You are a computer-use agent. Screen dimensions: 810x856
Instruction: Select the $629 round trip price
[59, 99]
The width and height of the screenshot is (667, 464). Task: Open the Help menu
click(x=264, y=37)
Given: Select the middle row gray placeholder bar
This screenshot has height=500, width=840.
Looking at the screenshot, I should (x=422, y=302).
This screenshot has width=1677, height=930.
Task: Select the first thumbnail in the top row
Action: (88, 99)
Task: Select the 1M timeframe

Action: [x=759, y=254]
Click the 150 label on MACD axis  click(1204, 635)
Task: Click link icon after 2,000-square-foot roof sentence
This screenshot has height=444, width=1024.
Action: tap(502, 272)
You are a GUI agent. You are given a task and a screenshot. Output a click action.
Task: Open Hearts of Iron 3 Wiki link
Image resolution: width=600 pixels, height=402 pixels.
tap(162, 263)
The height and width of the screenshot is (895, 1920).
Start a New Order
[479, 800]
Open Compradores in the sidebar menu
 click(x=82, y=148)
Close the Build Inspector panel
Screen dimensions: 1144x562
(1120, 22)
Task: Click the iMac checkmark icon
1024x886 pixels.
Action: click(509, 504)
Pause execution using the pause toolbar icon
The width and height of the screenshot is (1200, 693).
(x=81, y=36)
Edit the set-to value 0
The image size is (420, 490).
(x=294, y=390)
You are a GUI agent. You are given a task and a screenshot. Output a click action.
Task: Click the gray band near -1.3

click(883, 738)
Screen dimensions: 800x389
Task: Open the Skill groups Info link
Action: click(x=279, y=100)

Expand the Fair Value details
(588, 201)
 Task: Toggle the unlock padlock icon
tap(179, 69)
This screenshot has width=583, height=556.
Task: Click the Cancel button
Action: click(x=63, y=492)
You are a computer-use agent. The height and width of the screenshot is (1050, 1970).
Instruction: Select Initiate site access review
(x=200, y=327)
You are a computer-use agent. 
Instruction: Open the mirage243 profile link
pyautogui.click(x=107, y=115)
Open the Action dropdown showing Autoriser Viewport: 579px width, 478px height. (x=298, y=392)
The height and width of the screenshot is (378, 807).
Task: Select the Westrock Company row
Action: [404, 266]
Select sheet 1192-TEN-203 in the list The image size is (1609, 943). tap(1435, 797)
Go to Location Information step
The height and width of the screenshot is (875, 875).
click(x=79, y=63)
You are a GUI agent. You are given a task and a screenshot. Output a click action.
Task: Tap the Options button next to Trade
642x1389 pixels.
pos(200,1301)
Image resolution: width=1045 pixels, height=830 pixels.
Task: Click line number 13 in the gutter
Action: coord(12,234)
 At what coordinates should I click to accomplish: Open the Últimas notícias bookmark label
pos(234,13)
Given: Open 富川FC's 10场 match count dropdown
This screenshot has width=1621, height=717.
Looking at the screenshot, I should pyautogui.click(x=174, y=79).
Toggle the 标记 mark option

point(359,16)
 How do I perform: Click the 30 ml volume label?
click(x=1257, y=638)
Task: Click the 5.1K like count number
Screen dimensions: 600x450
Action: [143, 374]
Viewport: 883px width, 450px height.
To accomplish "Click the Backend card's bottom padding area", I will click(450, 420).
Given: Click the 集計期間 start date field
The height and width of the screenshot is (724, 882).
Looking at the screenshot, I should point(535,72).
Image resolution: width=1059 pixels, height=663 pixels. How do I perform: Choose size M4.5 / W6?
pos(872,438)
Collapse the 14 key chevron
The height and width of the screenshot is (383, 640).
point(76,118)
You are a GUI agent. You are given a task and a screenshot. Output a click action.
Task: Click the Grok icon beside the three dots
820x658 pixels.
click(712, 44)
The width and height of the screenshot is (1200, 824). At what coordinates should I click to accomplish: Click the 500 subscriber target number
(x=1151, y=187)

******

GOAL OF THE EXERCISE = Return, exactly as written, the "Screen dimensions: 600x450" line and each line after it through the end of the listing above.

TASK SOLUTION =
Screen dimensions: 600x450
Action: [143, 374]
Viewport: 883px width, 450px height.
To accomplish "Click the Backend card's bottom padding area", I will click(450, 420).
Given: Click the 集計期間 start date field
The height and width of the screenshot is (724, 882).
Looking at the screenshot, I should point(535,72).
Image resolution: width=1059 pixels, height=663 pixels. How do I perform: Choose size M4.5 / W6?
pos(872,438)
Collapse the 14 key chevron
The height and width of the screenshot is (383, 640).
point(76,118)
You are a GUI agent. You are given a task and a screenshot. Output a click action.
Task: Click the Grok icon beside the three dots
820x658 pixels.
click(712, 44)
The width and height of the screenshot is (1200, 824). At what coordinates should I click to accomplish: Click the 500 subscriber target number
(x=1151, y=187)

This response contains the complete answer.